We pointed out previously that the Maricopa County Board of Supervisors hired two election firms because they knew these firms would give them a clean bill of health.
But Ben Cotton and his team were selected by the Cyber Ninjas to address the IT work related to Maricopa County’s results in the 2020 Election. Investigator Cotton from CyFIR performed work that the previous auditors should have covered.
It’s a difficult task for these auditors because Maricopa County has been completely uncooperative, even with basic questions, referring auditors to lawyers. This all provides more support that the subjects under audit, the auditees, are guilty and doing everything they can to postpone the election.
Dominion has two full-time staff onsite servicing the Maricopa County election system. The current Dominion software was installed in August 2019. Since that date, there have been no antivirus updates, no operating system updates, or any security patches. Administrator accounts were also created on that date, each having the exact same password. These are actions of a ‘worst in class’ IT Department and it is a deliberate subterfuge of an election system. Common practice is to update patches on a much more regular basis.
Below is a list of items addressed by Cotton during his presentation to the Arizona Senate last Thursday.
- Auditors have collected over 2,000 Terabytes of data, the vast majority is video footage.
- What Maricopa County has told the public is often drastically different than their response to the legal subpoena.
- Maricopa didn’t use a forensically secure process to clone drives. Dates and times were altered by their cloning process.
- On March 11th, 2021 someone with Admin access to the (EMS) election management system ran a script that produced 37,646 queries looking for blank passwords. The system has only 8 user accounts. (see below)
- Windows Security Event Logs before February 5th, 2021 are missing.
- Every election Administrator account, no matter the user, all have the same password.
- When the Dominion software was installed in August 2019, Administrative passwords were created, and haven’t been changed since.
- The vulnerabilities that exist on the Maricopa election systems would take an average script kiddie less than 10 minutes to gain access to these systems.
- Maricopa’s election system uses ibutton key fobs as the 2nd step in logins. Maricopa and Dominion have refused to provide these fobs to auditors. (see below).
- It’s become readily apparent there are severe cybersecurity problems with the way the election management system and network was maintained.

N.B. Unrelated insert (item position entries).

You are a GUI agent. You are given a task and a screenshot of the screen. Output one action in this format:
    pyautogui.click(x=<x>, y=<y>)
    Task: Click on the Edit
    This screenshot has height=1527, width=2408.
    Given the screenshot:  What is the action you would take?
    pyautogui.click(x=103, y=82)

- We are seeing anonymous logins at the system level that do not follow that pattern of normal Windows behavior.
- After both sides agreed on a solution, Maricopa County then refused to release that router data.
- Maricopa can’t check the configuration of its own election system without relying on Dominion employees.

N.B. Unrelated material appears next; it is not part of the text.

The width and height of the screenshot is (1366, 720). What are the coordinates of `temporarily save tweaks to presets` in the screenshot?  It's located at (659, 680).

- The two EAC audits hired by Maricopa earlier in the year appear not to have addressed cybersecurity aspects, not even shared passwords.

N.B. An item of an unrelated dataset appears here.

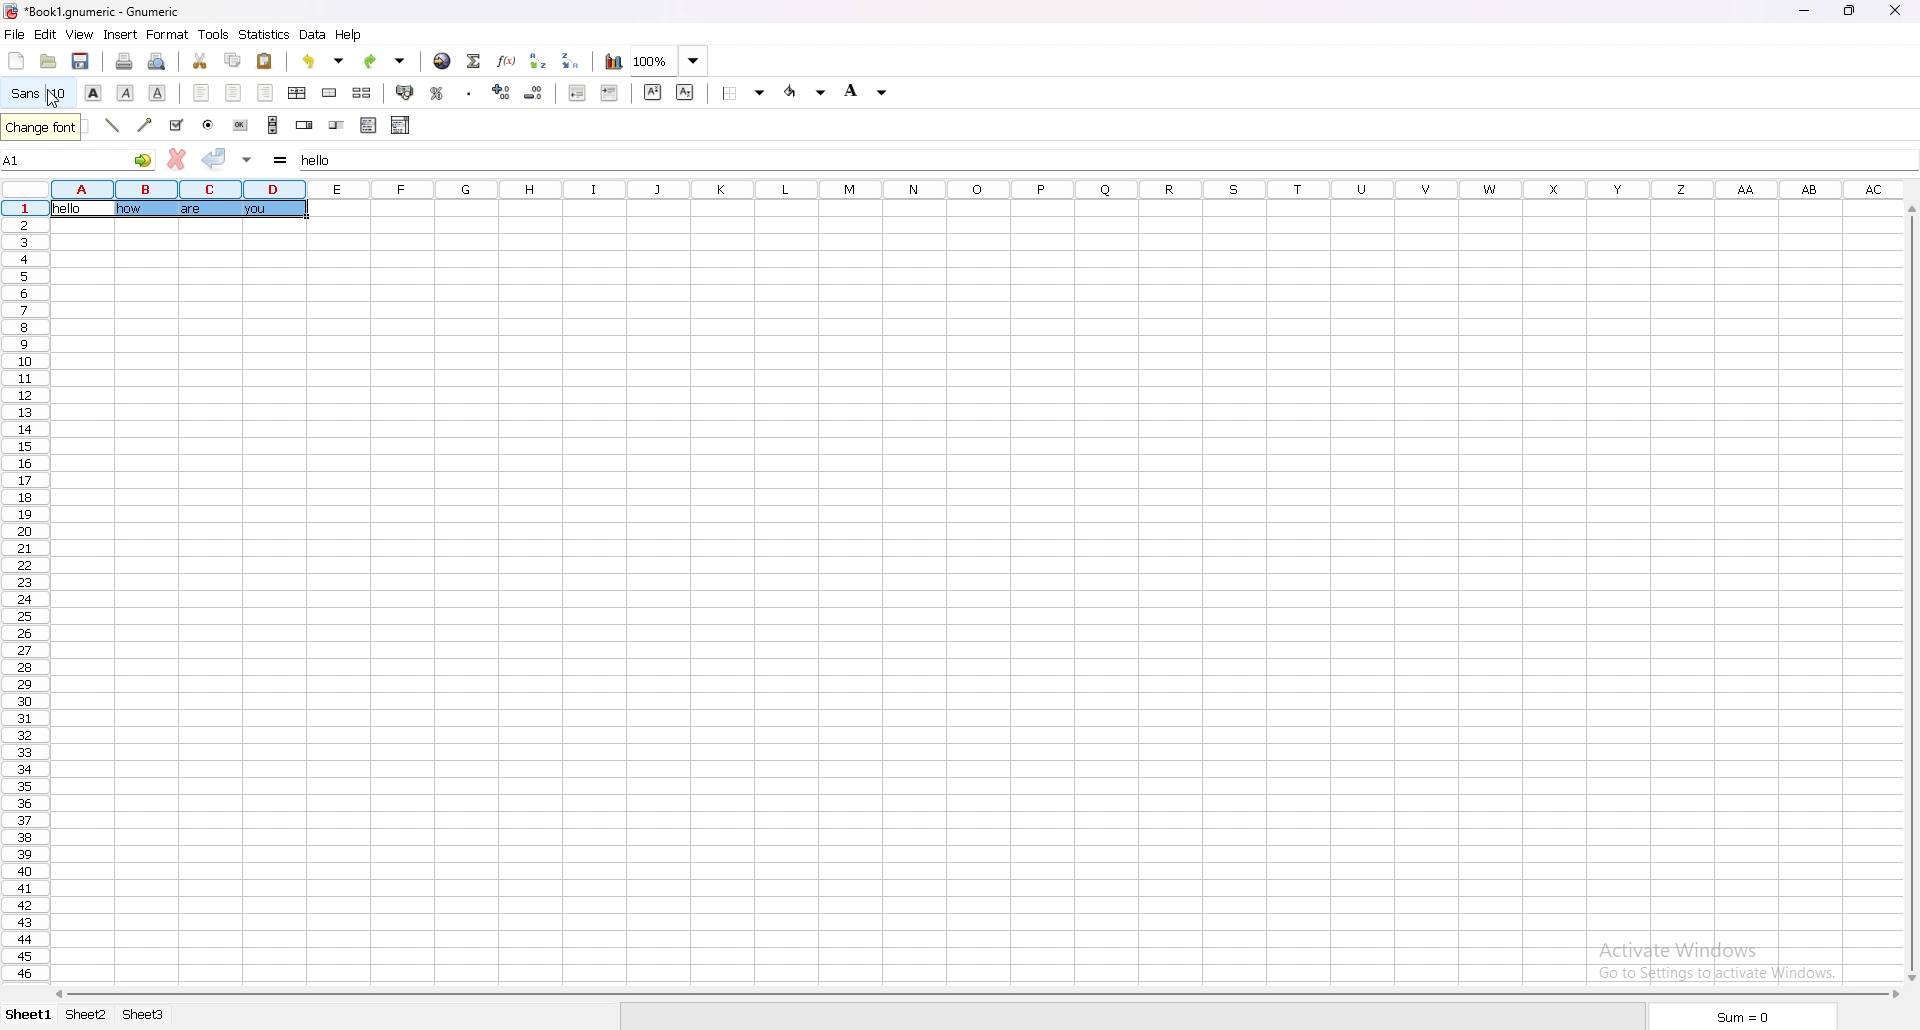 The image size is (1920, 1030). I want to click on decrease decimal, so click(534, 93).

- Not a single bit of data was changed on any device in the auditor’s possession. Use of a “write block” device prevented this. Images were made bit by bit, then an MD5 hash value was applied. There is no need to purchase new machines.
- There have been no antivirus updates, operating system updates, or security patches applied to the election system since August 2019, the date Dominion software was installed.
Maricopa repeatedly told the public the election system did not touch the internet but this was not true. If so the system could not have comingled with other Maricopa County department’s data. To prevent the release of router information, the Board of Supervisors and Sheriff then said election router data DID mingle with critical information from other county departments. By using EAC auditors, Maricopa told the public election machines were safe and secure. They now say those same auditors can’t be hired to test the same machines. This week they approved the purchase of new Dominion machines at $3 million.
The use of ibuttons is unusual for PC logins, and is very old technology. These ibuttons are typically used to verify a location or for access control. For instance, a security guard touches his ibutton to various doors to verify he walked his patrol. In Maricopa County, after you login as an election Admin, you must also use a preprogrammed ibutton to obtain access to the Dominion election system. Maricopa County stated only Dominion staff have the Admin ibuttons and both organizations have refused to help the auditors obtain them.